### Passage shown
***
| nationElectric ( @ 2008-05-11 01:41:00 |
| Entry tags: | modern music appreciation |
Live 105
One of the perks of living in the SF Bay Area in the 80's and 90's was Live 105 KITS. KITS was a station that had always totally just sold out, and was always totally better a few years ago (and was always totally inferior to the Quake) but everybody always listened to it, for one reason: it was awesome.

They played a bunch of popular alternative music, but they also played a lot of stuff that wasn't getting much airplay. They played a bunch of classic (and in some cases, obscure) punk and alternative. They played local bands. They put out albums of local bands. They had specialty music shows, like a reggae hour. They had the only morning show I've ever heard that didn't make me want to murder someone with a hammer -- the Alex Bennett show, which, when it wasn't being (repeatedly) cancelled, featured vaguely intelligent conversation, new music, big-name guests, and regular visits from big-name local and national comedians. They had a call-in show for the gay community. They had a medical advice call-in show -- which was, admittedly, painfully boring, but it was still a cool service. They put on massive concerts with huge bands, bands that would eventually become huge, and bands that should have become huge.
***
### Listed records

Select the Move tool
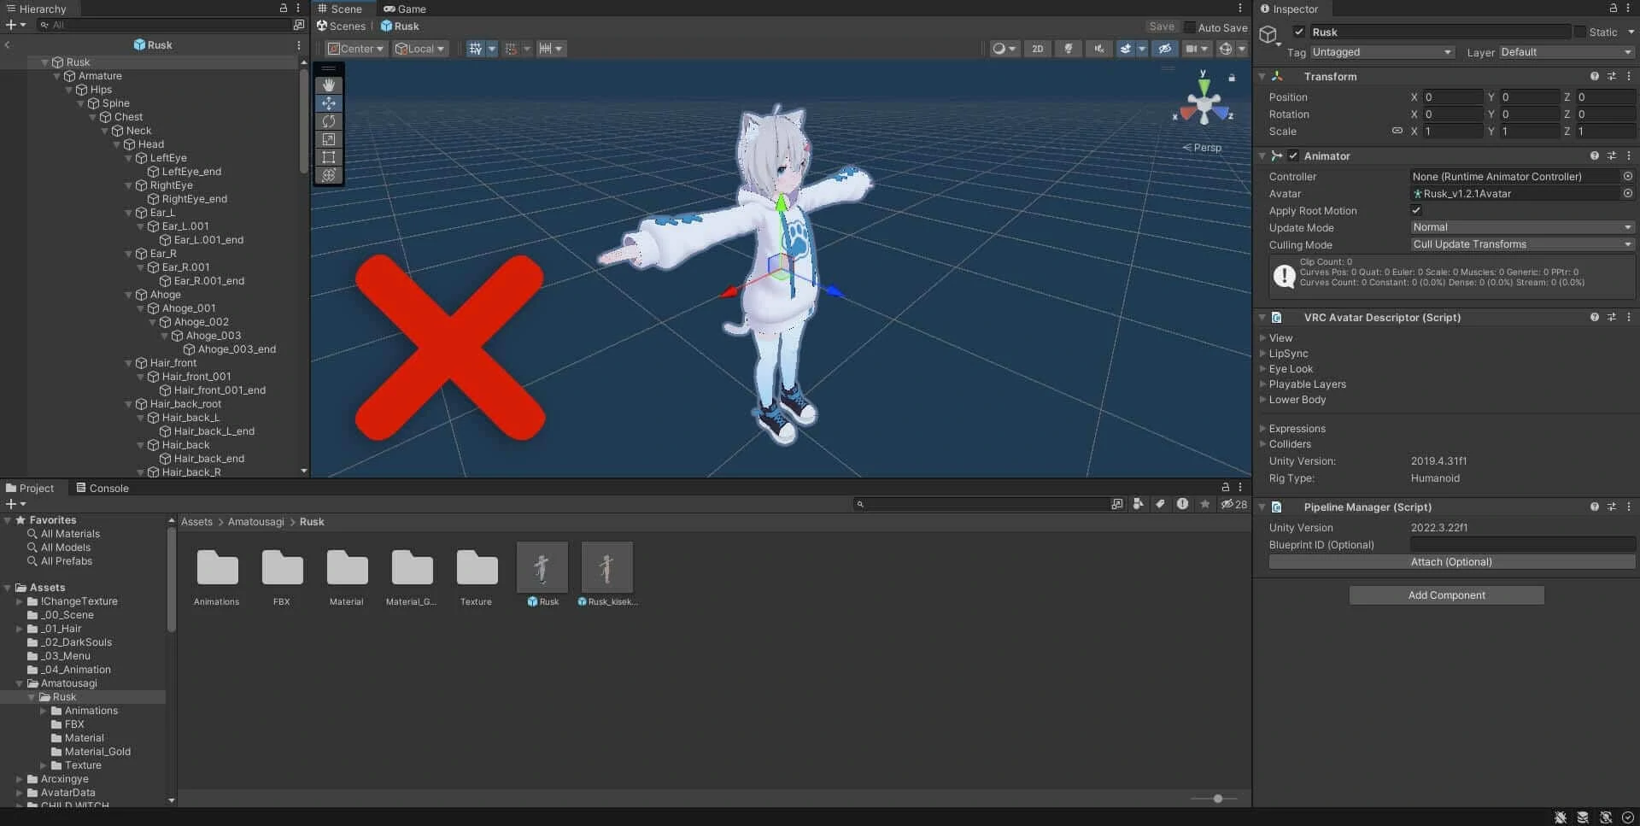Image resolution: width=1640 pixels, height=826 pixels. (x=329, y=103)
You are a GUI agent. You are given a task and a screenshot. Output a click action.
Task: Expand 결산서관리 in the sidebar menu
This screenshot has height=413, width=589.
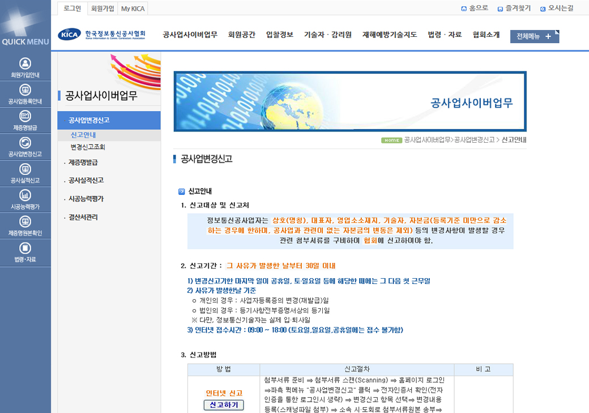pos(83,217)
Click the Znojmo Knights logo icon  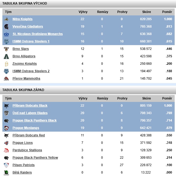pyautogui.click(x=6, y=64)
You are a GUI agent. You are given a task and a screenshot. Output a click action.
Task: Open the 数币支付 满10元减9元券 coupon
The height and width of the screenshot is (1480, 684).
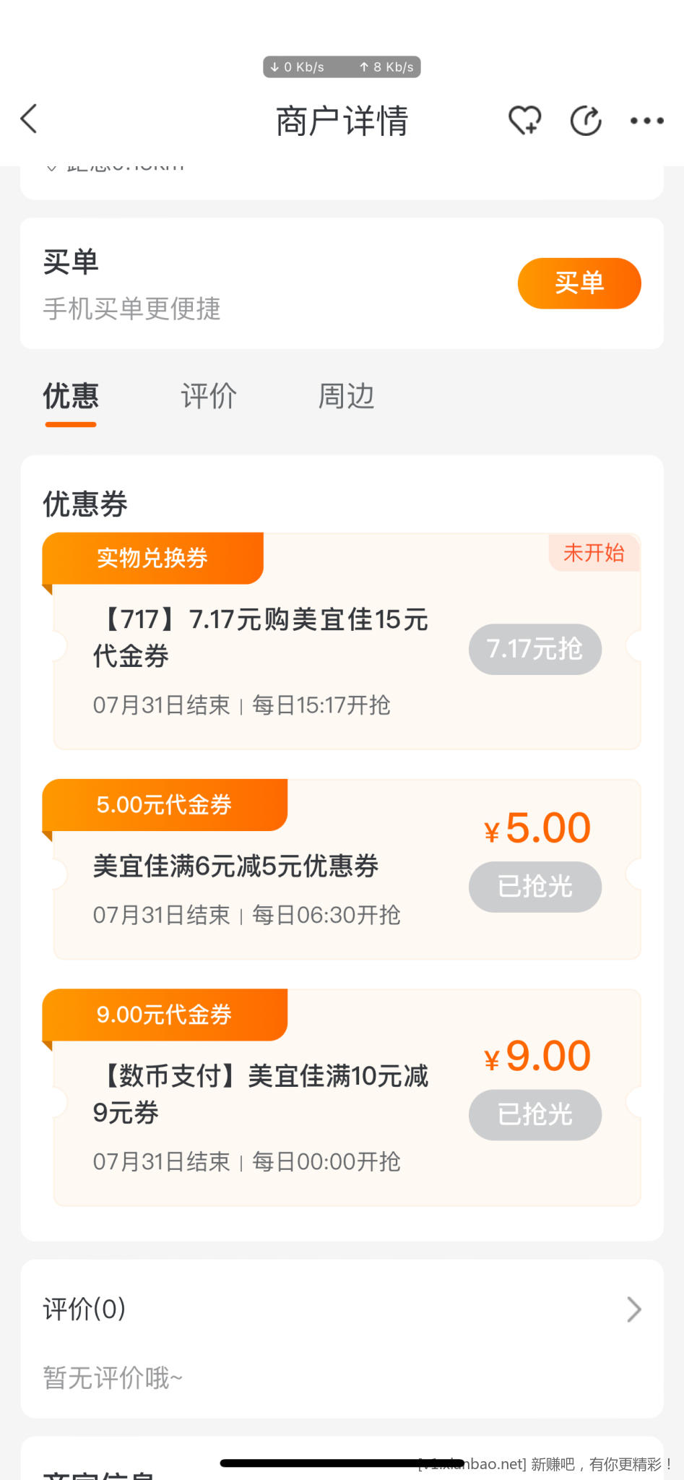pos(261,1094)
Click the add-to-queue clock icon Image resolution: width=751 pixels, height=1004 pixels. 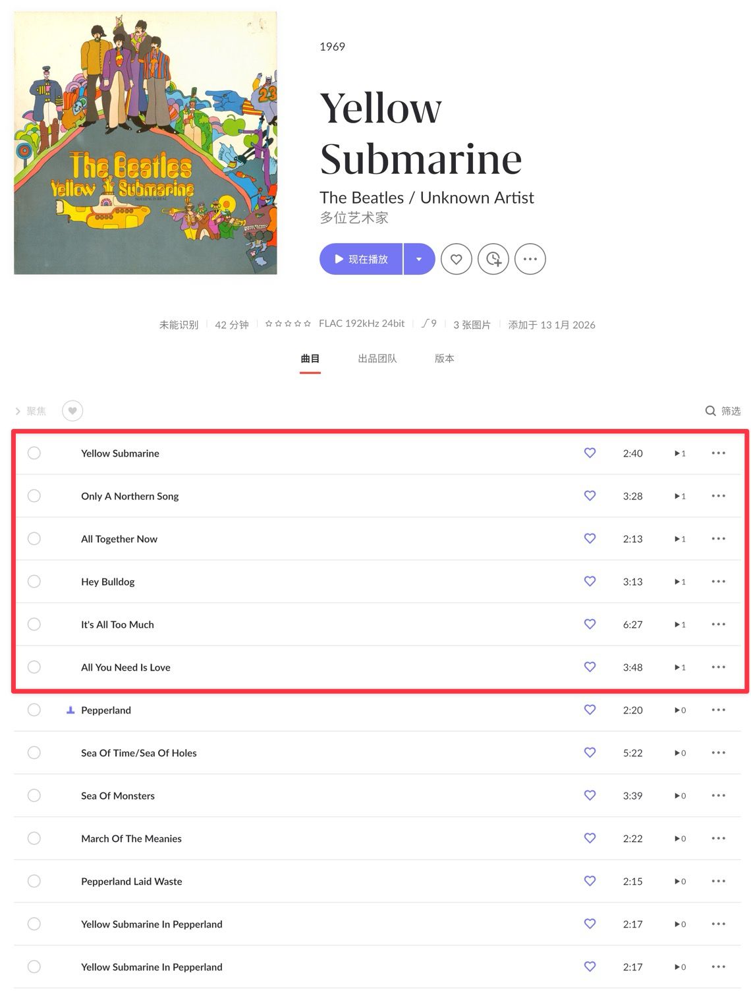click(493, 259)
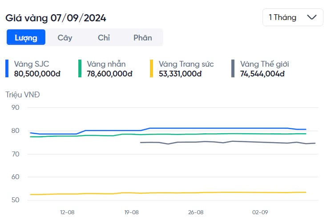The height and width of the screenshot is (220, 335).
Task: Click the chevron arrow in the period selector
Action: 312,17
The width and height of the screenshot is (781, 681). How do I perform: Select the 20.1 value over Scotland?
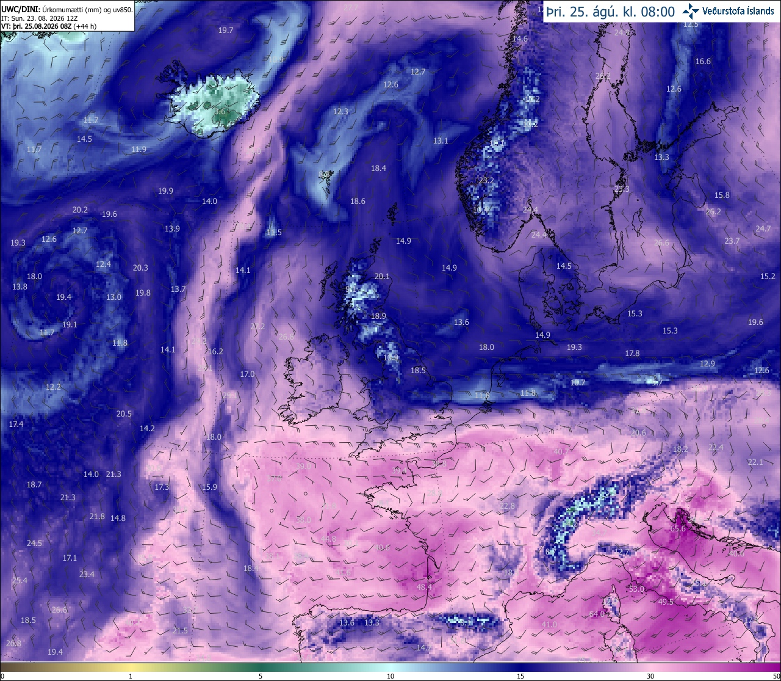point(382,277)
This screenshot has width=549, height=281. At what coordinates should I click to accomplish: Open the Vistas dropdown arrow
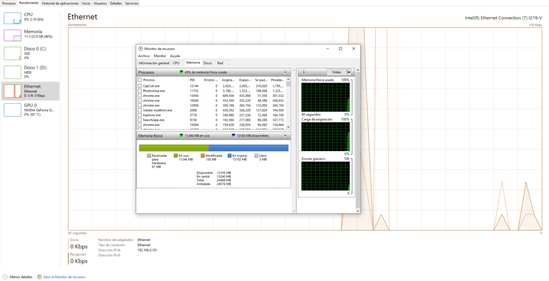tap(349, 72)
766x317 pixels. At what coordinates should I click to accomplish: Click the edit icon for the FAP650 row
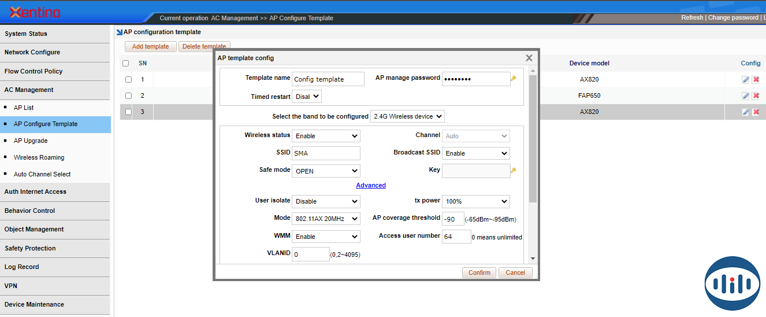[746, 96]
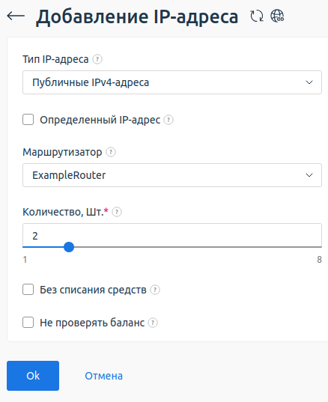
***
### Requirement 1
In the post about Live 105, what morning show does the writer say never made them want to murder someone with a hammer?
### Requirement 2
Continue the post about Live 105 from where it stops, in the same casual voice.
The records are separate material and have nothing to do with the post about Live 105.

### Exercise output 1
The Alex Bennett show.

### Exercise output 2
Then they were brutally murdered and corpse-fucked in 1998 by Infinity Broadcasting. But I digress.
Anyway, there was a downside to all of this. Their concerts included such acts as the Cure, James, Orbital, Allen Ginsburg (!) and... the Crash Test Dummies. They played Enya.[1]
They did awesome things, they did horrible things, they deliberately did annoying things, but they truly seemed interested in doing the most they could with the platform they had. They were, to me, the very definition of what a commercial radio station was capable of. Much of what little I know about music, I learned from listening to them.
[1] - A confession: I actually like Enya. But that doesn't make it right.